> [EXCERPTED PASSAGE]:
Under Rated/Under Stated Drummers

Ed Pias

Junior Member
Hi, I'm new to the forum. I am an older drummer, and I love the entire history of jazz drumming, from Baby Dodds to Jack DeJohnette, into the avant guard guys like Blackwell Tony Oxley and Ronald Shannon Jackson. And of course, Buddy, Louie, Krupa, Gadd, Cobham , Max, Blakey, Tony, Elvin, Roy....I love 'em all. I love Jazz. My favorite younger guys are Marcus Gilmore and Kendrick Scott I think they really play great

However, I have always really loved understated drummers, in particular, Connie Kay with the MJQ, and his recordings with Paul Desmond, as well as Paul Motian with Bill Evans and his own groups later, those two in particular really do it for me....and all the Bill Evans drummers, Marty Morell, Eliot Zigmund, Larry Bunker...Bill Evans had a way of making really good but regular drummers sound amazing:) His drummers (except for Motian and DeJohnette who was already into other stuff musically) were not game changers on the instrument like Elvin or Tony or Roy Haynes or Steve Gadd, but in the Evans trio they sounded amazing.

> [WHAT TO WORK ON]:
1. In the forum post, which two younger drummers does the poster name as favorites?
2. Summarize the forum post in two sentences.
3. Rewrite the part of the forum post that begins at the words "However, I have" and stops after "they sounded amazing.", swapping "amazing" for "incredible".

> [RECORDED DATA]:

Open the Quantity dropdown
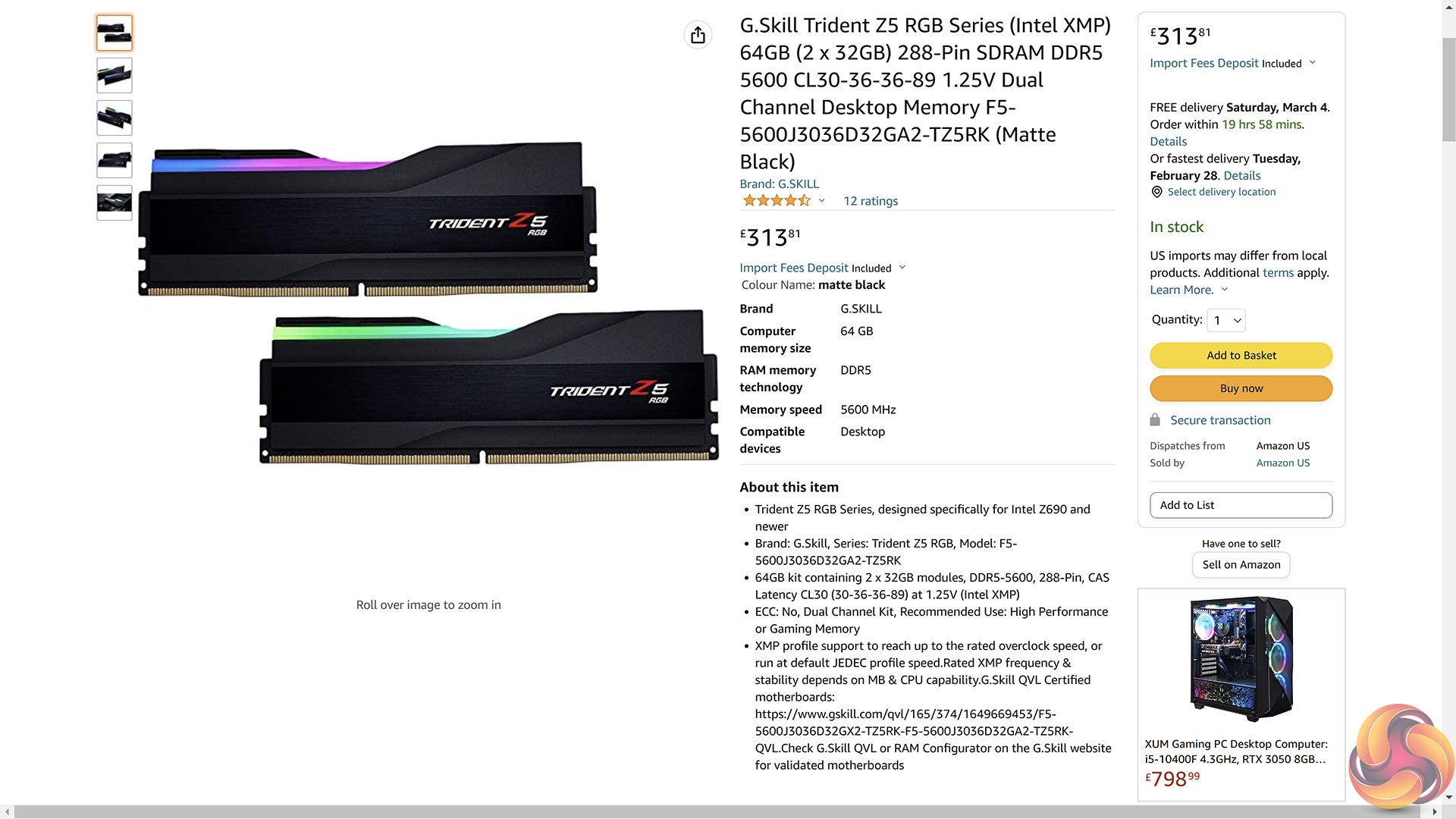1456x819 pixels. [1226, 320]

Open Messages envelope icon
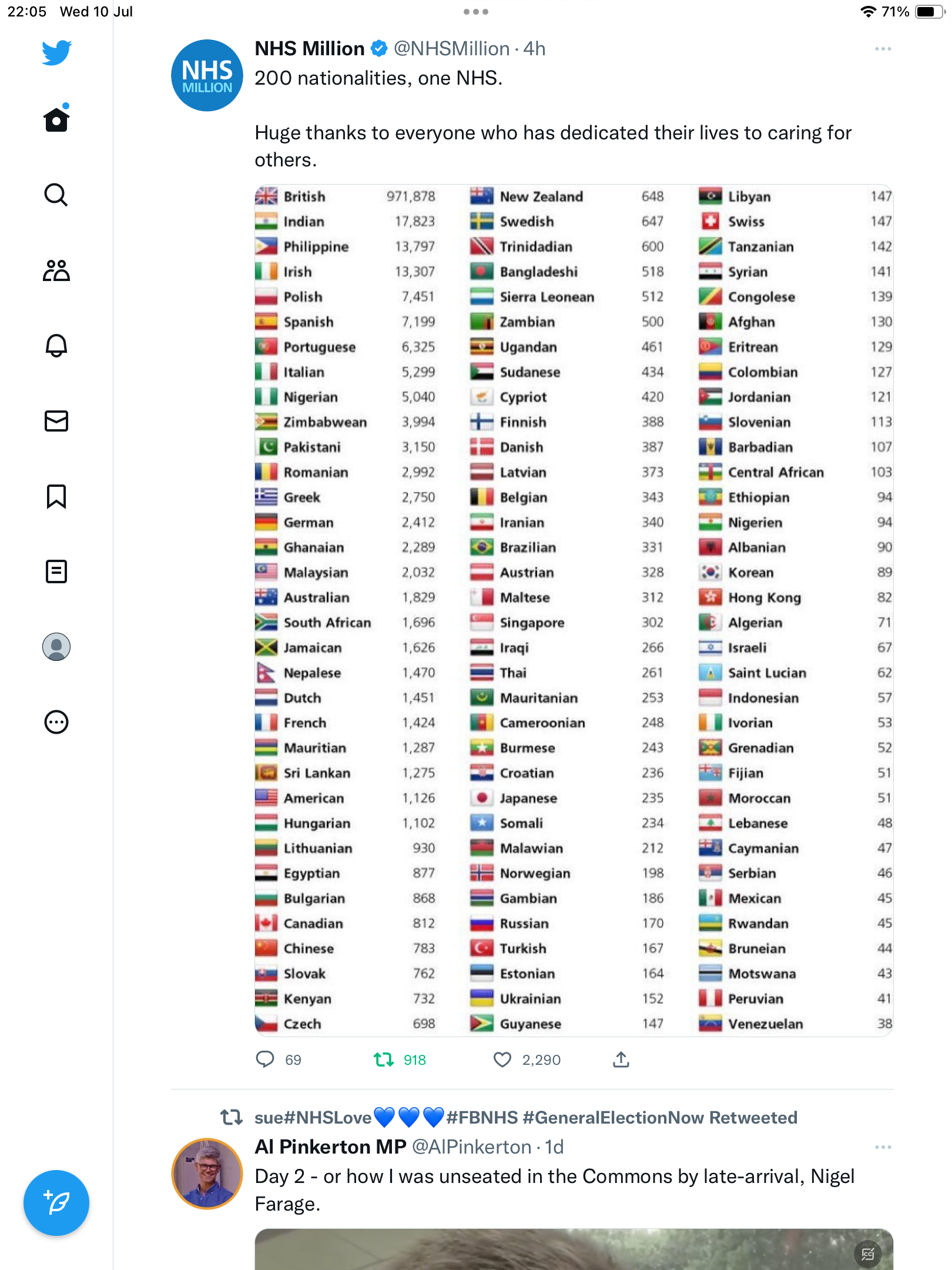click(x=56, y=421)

> [COMPLETED EXERCISE]:
1. Marcus Gilmore and Kendrick Scott.

2. An older drummer new to the forum says they love the whole history of jazz drumming and names many favorites, including the younger players Marcus Gilmore and Kendrick Scott. The poster has always especially loved understated drummers such as Connie Kay and Paul Motian, and says Bill Evans made really good but regular drummers sound amazing in his trio.

3.
However, I have always really loved understated drummers, in particular, Connie Kay with the MJQ, and his recordings with Paul Desmond, as well as Paul Motian with Bill Evans and his own groups later, those two in particular really do it for me....and all the Bill Evans drummers, Marty Morell, Eliot Zigmund, Larry Bunker...Bill Evans had a way of making really good but regular drummers sound incredible:) His drummers (except for Motian and DeJohnette who was already into other stuff musically) were not game changers on the instrument like Elvin or Tony or Roy Haynes or Steve Gadd, but in the Evans trio they sounded incredible.